己れを識ることを學ぶための最善の方法は、他人を理解しようと努めることである。
(ジイド『ジイドの日記』第五巻・一九二二年二月十日、心情嘉章訳)

「第一の格言」と、リュシアンは思った。「自分の中を見つめないこと。それ以上、危険な誤ちはないから」。真のリュシアンというものは──それを今、彼は知っているのだが──他人の眼の中に求めるべきなのだ。
(サルトル『一指導者の幼年時代』中村真一郎訳、読点加筆)

 もちろん、「他人の心のなかを知ることなんて、絶対にできない」(スーザン・マイノット『庭園の白鳥』森田義信訳)ということを知ったうえで、他人が自分のことをどう思っているのか、考えるのである。ベン=ジェルーンの『砂の子ども』7にある、「私は沈黙のうちに錯乱し、彼女の思考と一体化し、それを私自身の思考として認識することができた。」(菊地有子訳)の「錯乱」という言葉など、ランボーの手紙のなかにある言葉を思い起こさせるが、この主人公は「錯乱」しているというよりはむしろ「錯覚」していると言った方が適切であろう。さて、この辺りで、そろそろ羊の話に戻ろう。まえに引用した「それはいくらか私自身であった。」や「すべての人々のなかに私自身を見る。」などに見られる、ジュネの「誰もが私である。」という言葉に収斂していくものとは違って、ランボーの「我とは、一個の他者である。
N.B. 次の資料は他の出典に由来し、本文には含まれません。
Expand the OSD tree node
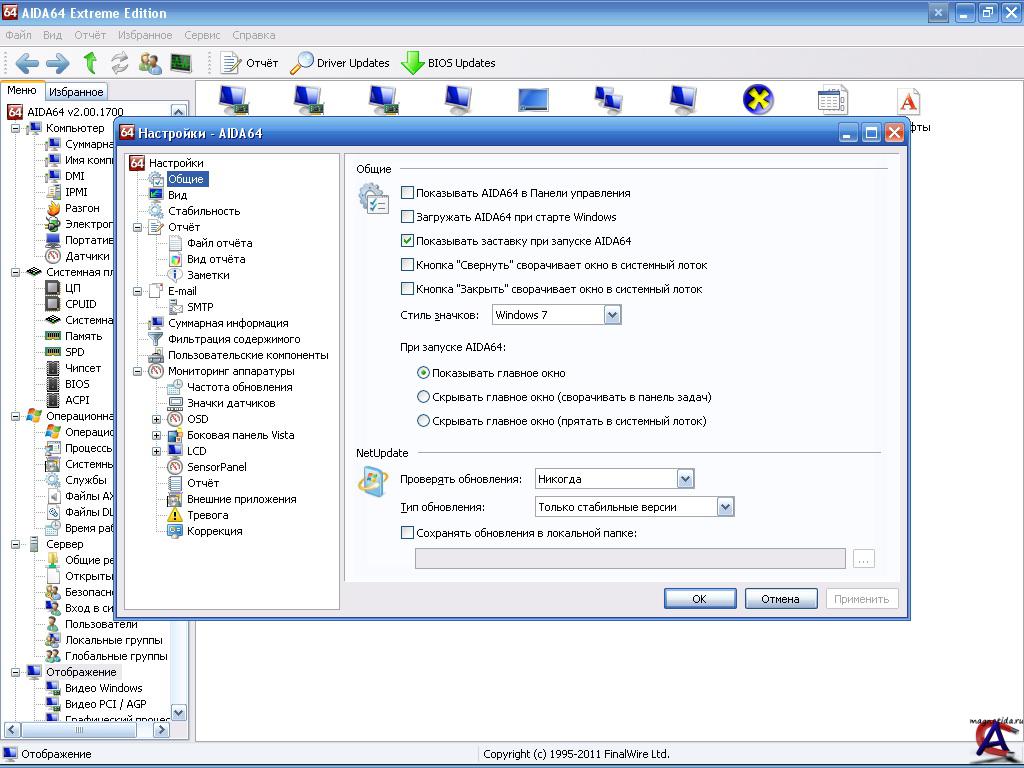1024x768 pixels. [x=157, y=419]
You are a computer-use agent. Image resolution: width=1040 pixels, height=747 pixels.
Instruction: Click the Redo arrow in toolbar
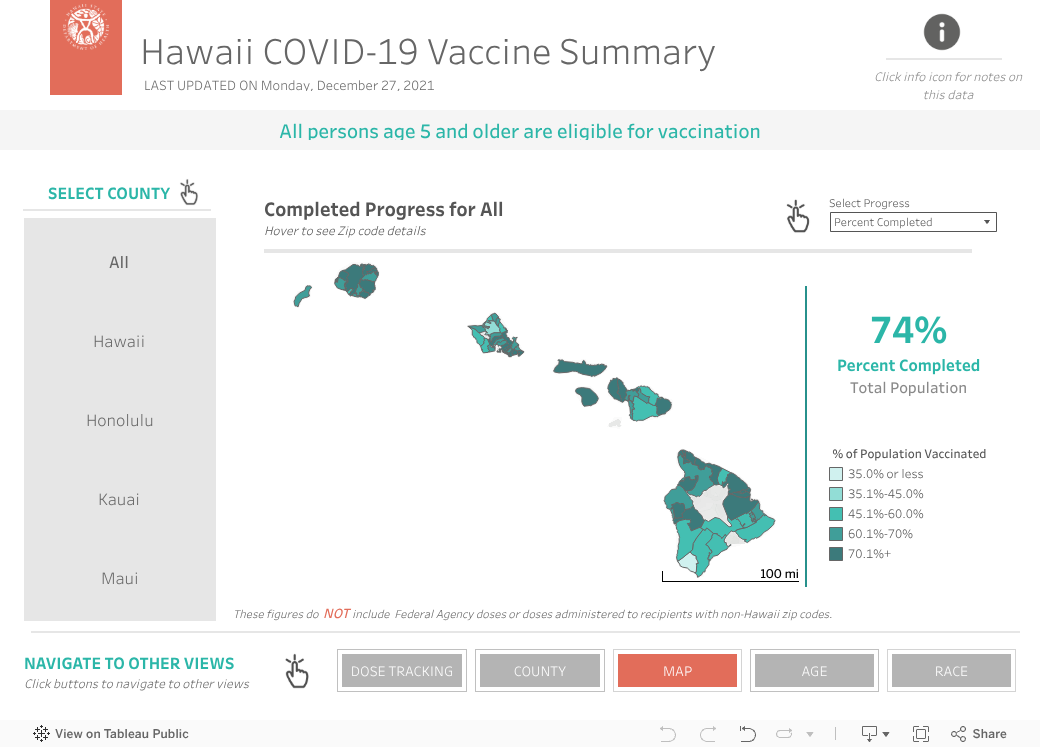[709, 734]
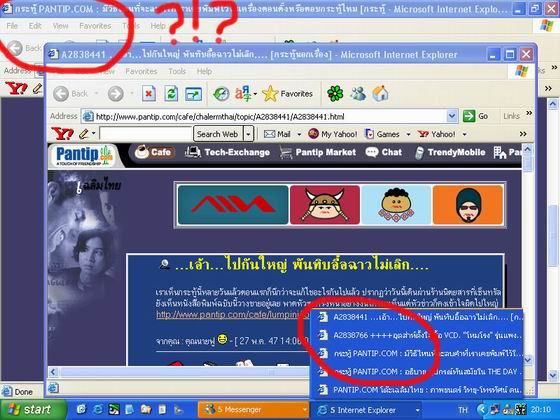Click the Windows start button
The image size is (560, 420).
(x=32, y=409)
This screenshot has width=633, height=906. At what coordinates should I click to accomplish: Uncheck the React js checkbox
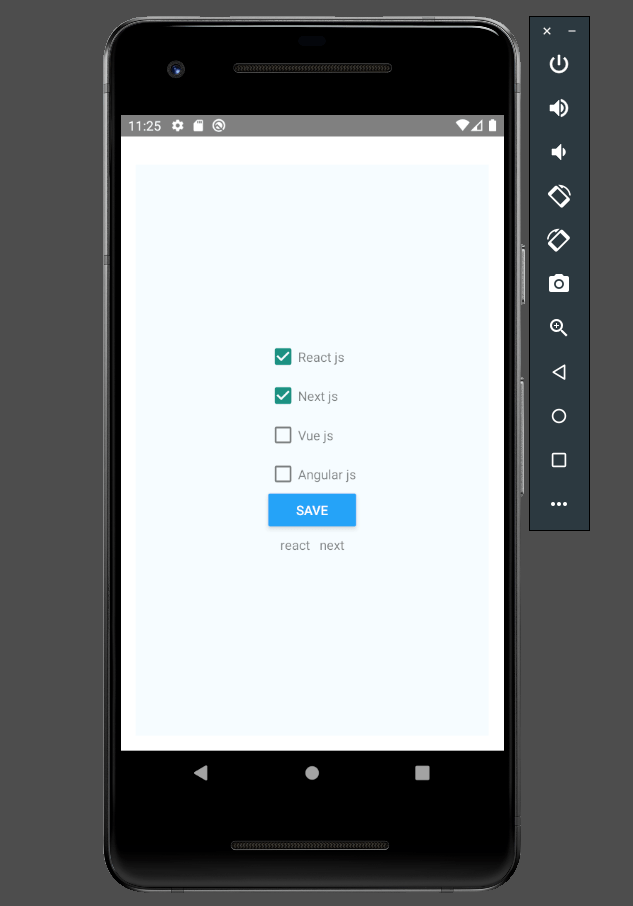(283, 357)
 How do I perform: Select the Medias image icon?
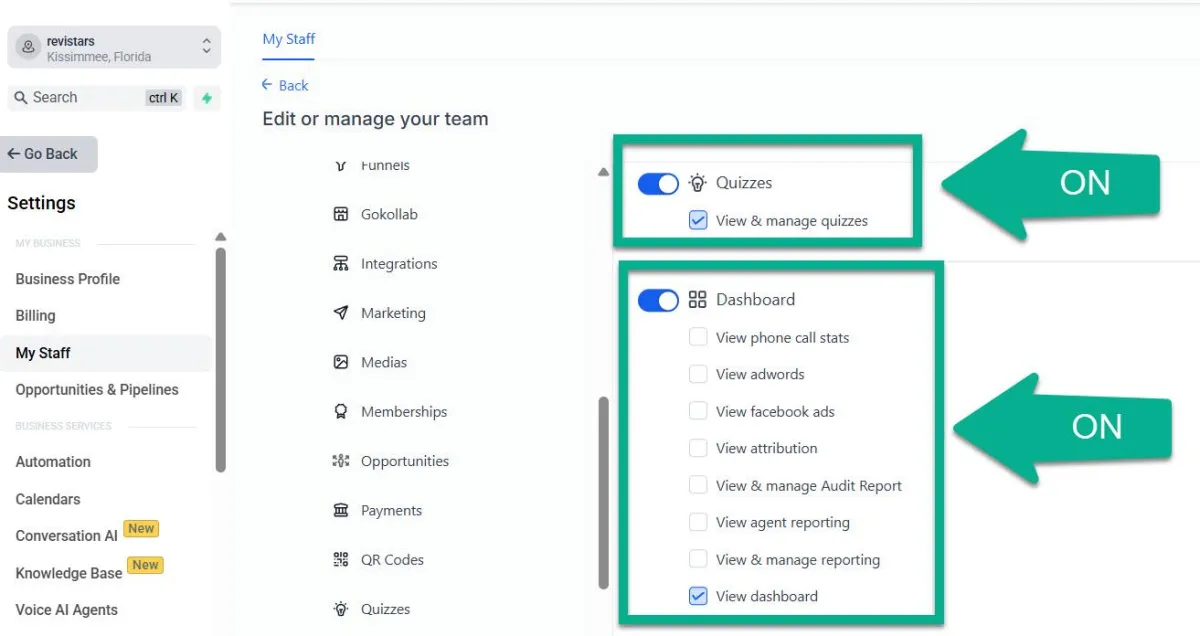(341, 362)
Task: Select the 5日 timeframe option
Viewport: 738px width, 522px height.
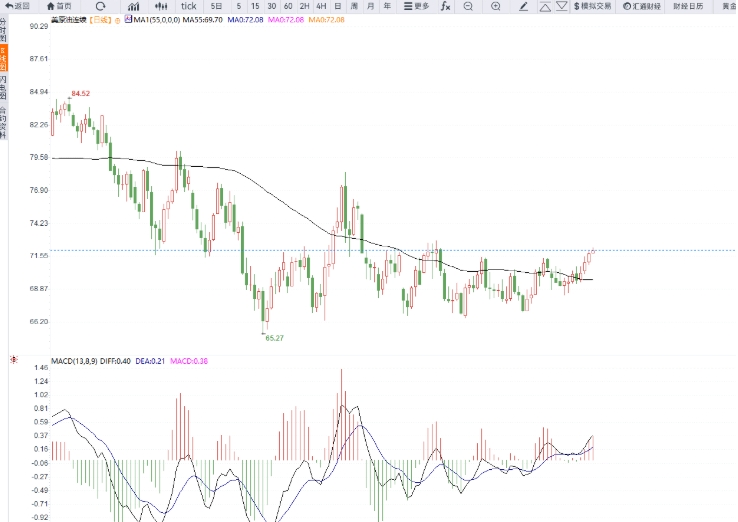Action: point(216,6)
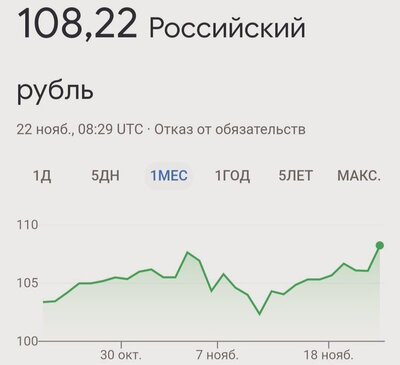
Task: Click the 108,22 exchange rate value
Action: pyautogui.click(x=77, y=24)
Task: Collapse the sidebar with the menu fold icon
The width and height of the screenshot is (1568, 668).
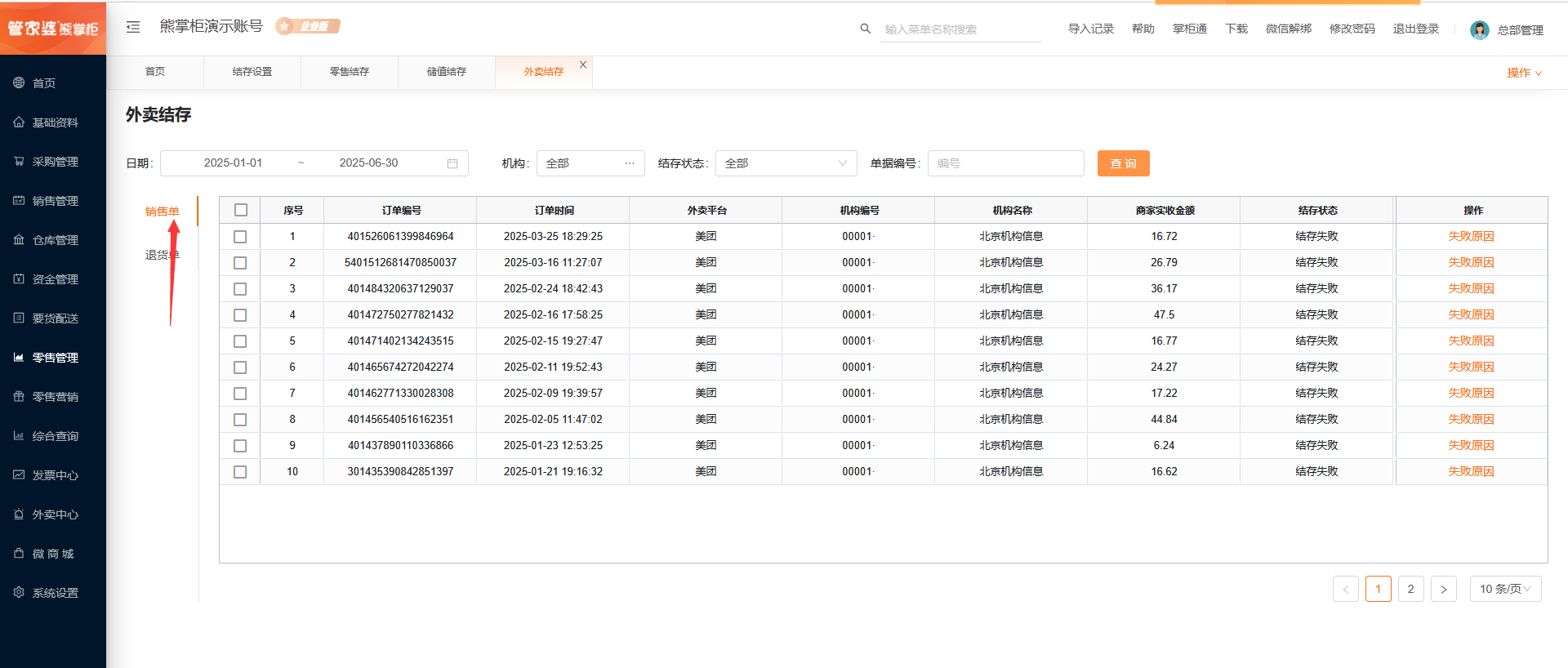Action: click(x=133, y=27)
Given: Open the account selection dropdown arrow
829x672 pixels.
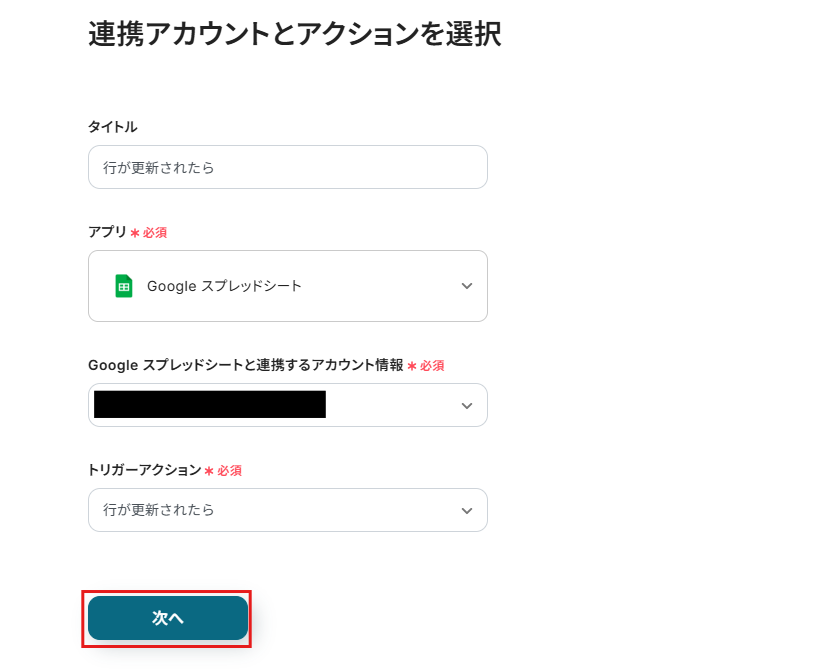Looking at the screenshot, I should click(466, 406).
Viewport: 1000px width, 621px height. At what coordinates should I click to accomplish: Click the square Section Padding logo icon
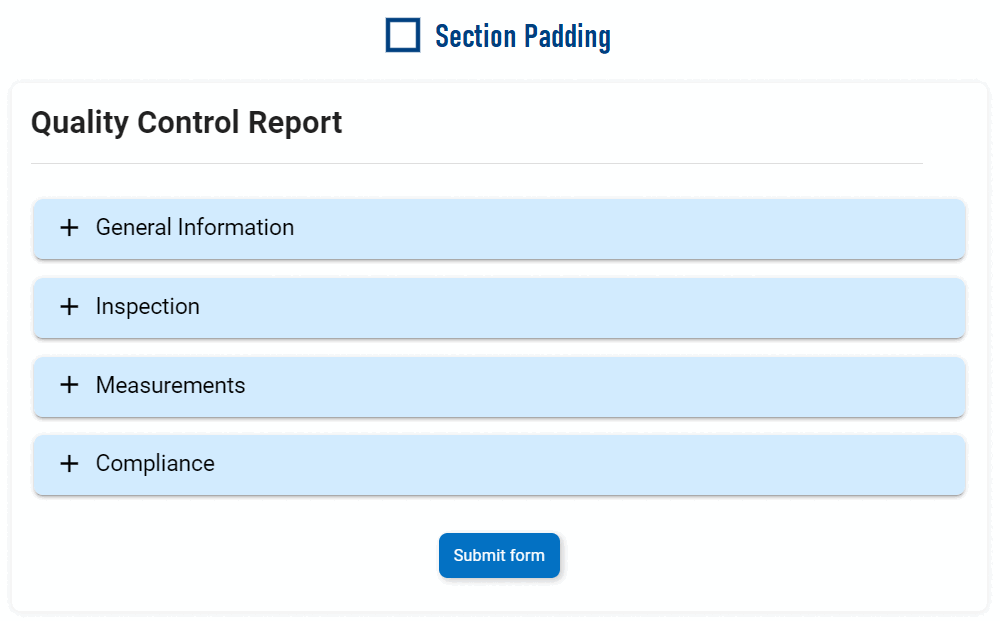[x=403, y=35]
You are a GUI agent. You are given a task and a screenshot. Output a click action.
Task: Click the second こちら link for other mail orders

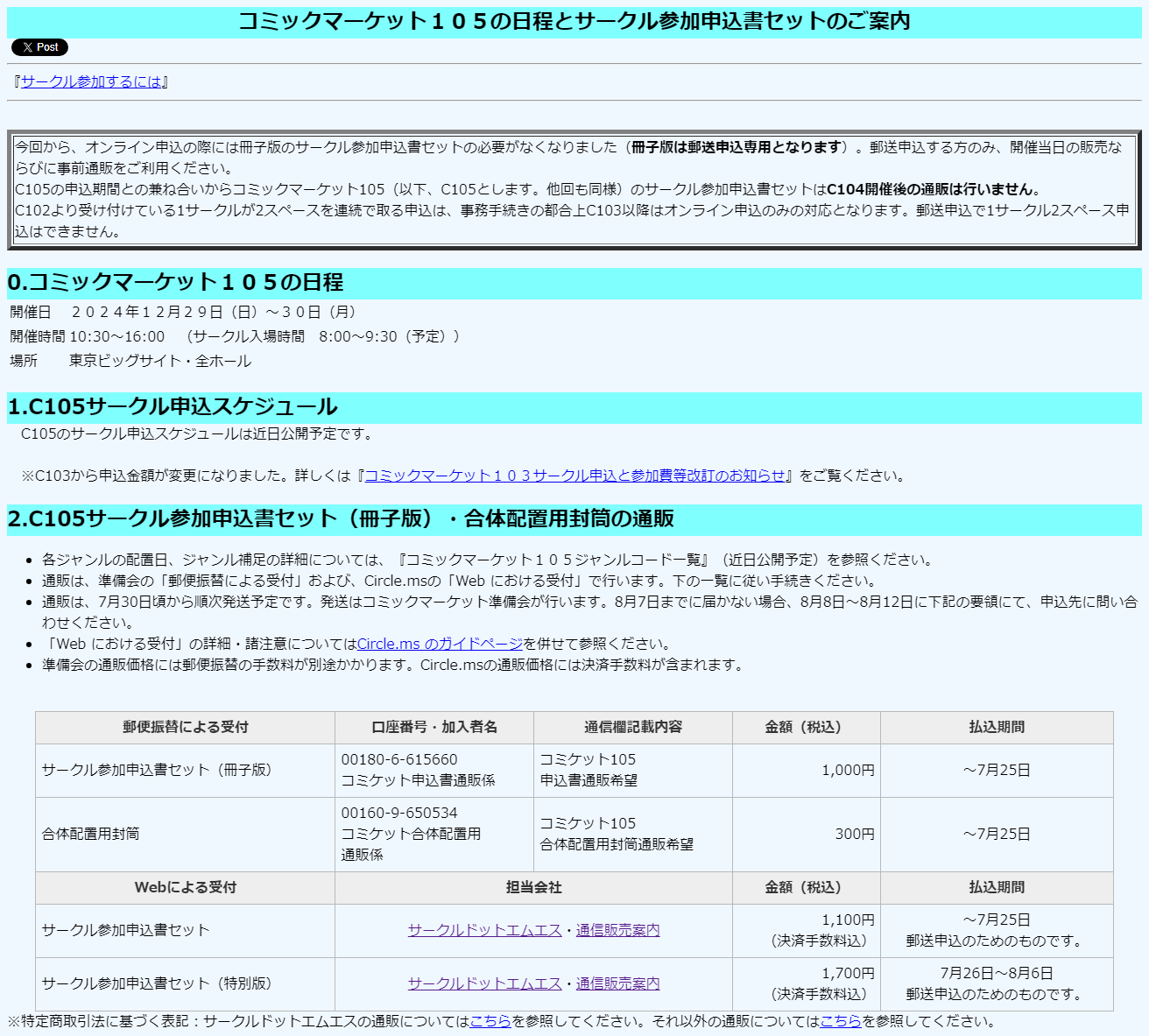[x=841, y=1021]
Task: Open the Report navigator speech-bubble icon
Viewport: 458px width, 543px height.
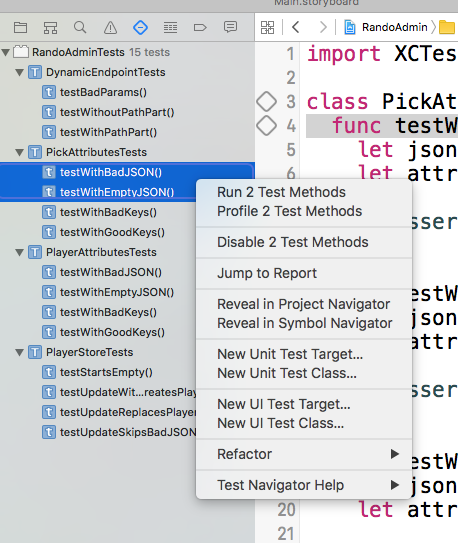Action: (231, 27)
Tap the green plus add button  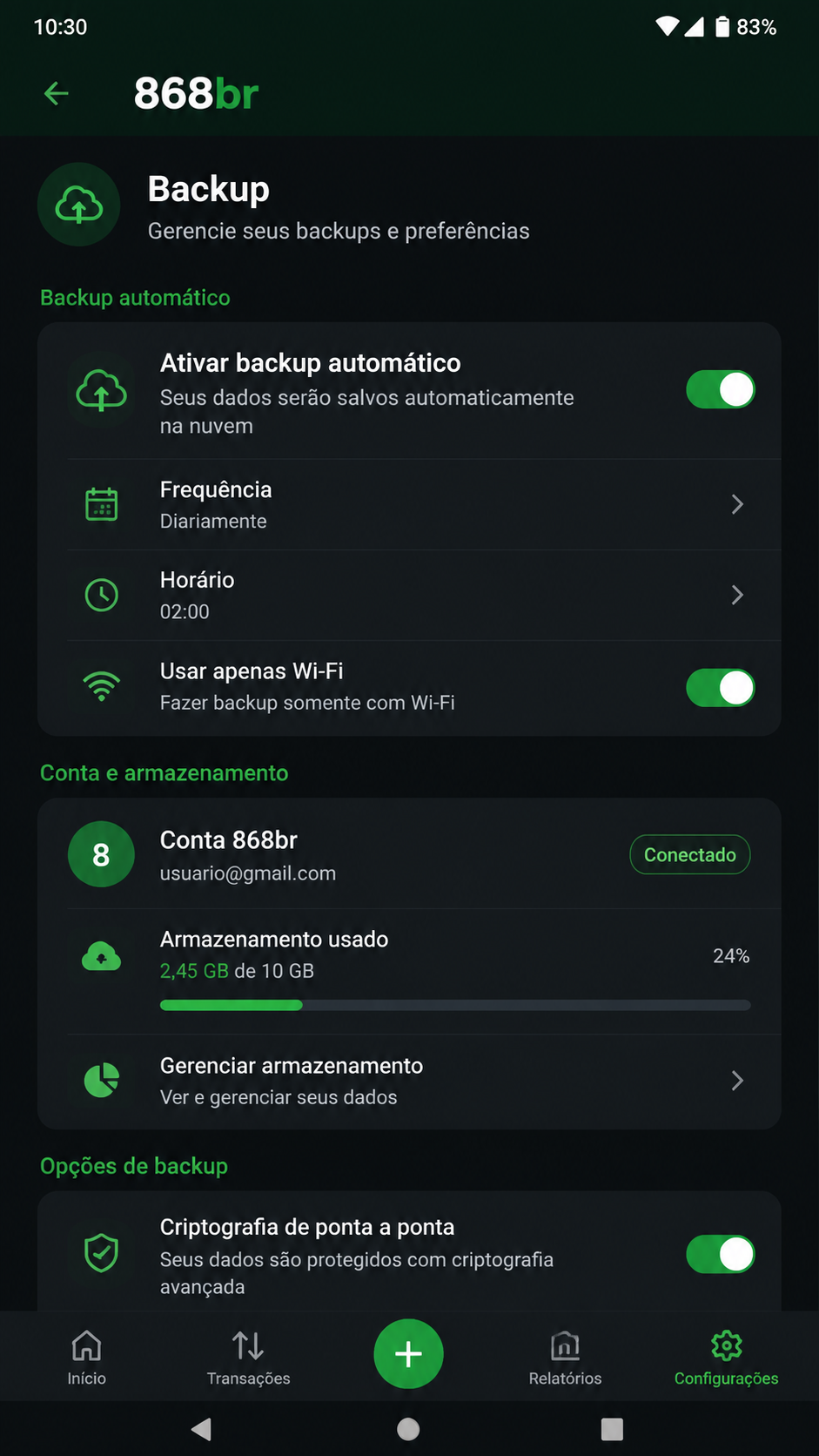[x=408, y=1354]
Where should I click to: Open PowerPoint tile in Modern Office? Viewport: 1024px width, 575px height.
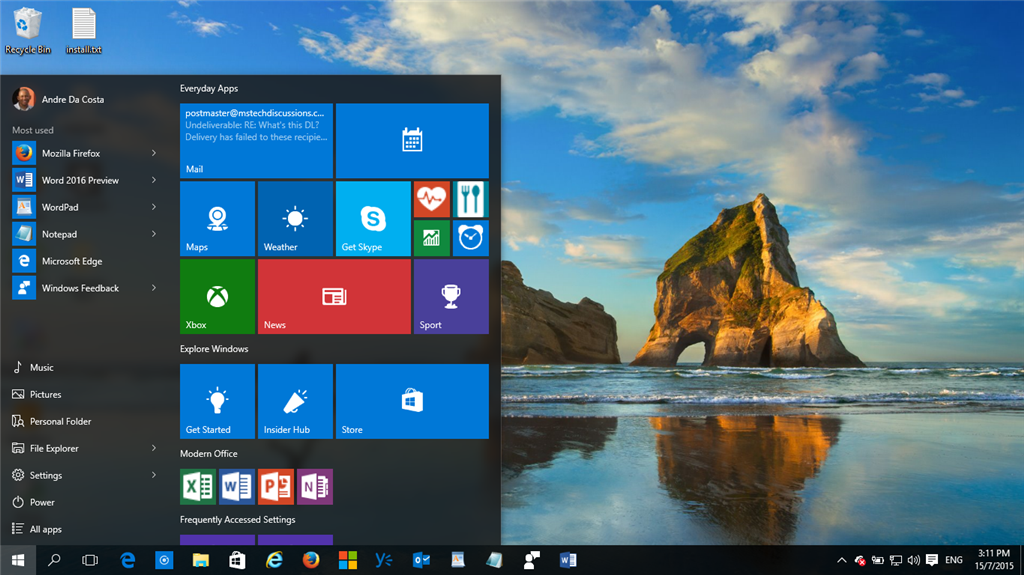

」という言葉は、これまで見てきたように、「私」の成り立ちと、その起源について、ほんとうに、さまざまな知見をもたらせる、多元的な認識を示唆するものであった。一方、ジュネの言葉は、そういった多元的な認識を示唆するようなものではなかった。というのも、ジュネの言葉が、まず、「他者」は「他者」であり、「私」は「私」である、ということを前提したものであるからであろう。ランボーの言葉は、その前提にこそ疑いの目を向けさせるものであったのである。

しかし、本当は、どちらがどちらに似てゐたのであらうか?
(三島由紀夫『太陽と鉄』本文)

すべてのものが似ている?
(エリュアール『第二の自然』14、安東次男訳、疑問符加筆)

もっとよく見ようとすると、いっそう見えなくなる。
(ダンテ『神曲』浄罪篇・第三十三歌、野上素一訳、句点加筆)

それが「僕らの自我」
(ホフマンスタール『詩についての対話』富士川英郎訳)

ほんとうさ。
(ジュリアス・レスター『すばらしいバスケットボール』第一部・I、石井清子訳)

嘘じゃないよ。
(サリンジャー『ナイン・ストーリーズ』小舟のほとりで、野崎 孝訳)

夕方になると、
(ロラン・バルト『恋愛のディスクール・断章』不在、三好郁朗訳)

縄跳びをする少女がいる。


ひと跳びごとに少女の数が増えていく。


同じ姿の少女の数が増えていく。


少女は永遠に縄とびをしているだろう。
(サルトル『自由への道』第一部・8、佐藤 朔・白井浩司訳)

ノックの音。父がはいって来た。
(G・ヤノーホ『カフカとの対話』吉田仙太郎訳)

 その後ろから、パパに瓜二つのパパが入って来た。二人のパパが、ぼくの机の横に立って何か言いかけたところで、またもう一人のパパが入って来た。と、思う間もなく、四人目のパパが、開いたままのドアをノックして、ぼくの部屋に入って来た。そうやって、ぼくの部屋のなかに、つぎつぎと瓜二つそっくりのパパたちが入って来た。ぼくのベッドのうえにまで立つたくさんのパパたち。ぼくも、とうとう立ち上がって、たくさんのパパたちのあいだで、押し合いへし合い、ギューギューギュー。うううん、暑いよ、パパ。うううん、痛いよ、パパ。ぼく、つぶれちゃうよ。ああ、もうこれ以上、部屋に入って来ないで。あああん、パパ、いたたたたた、痛いよ、パパ!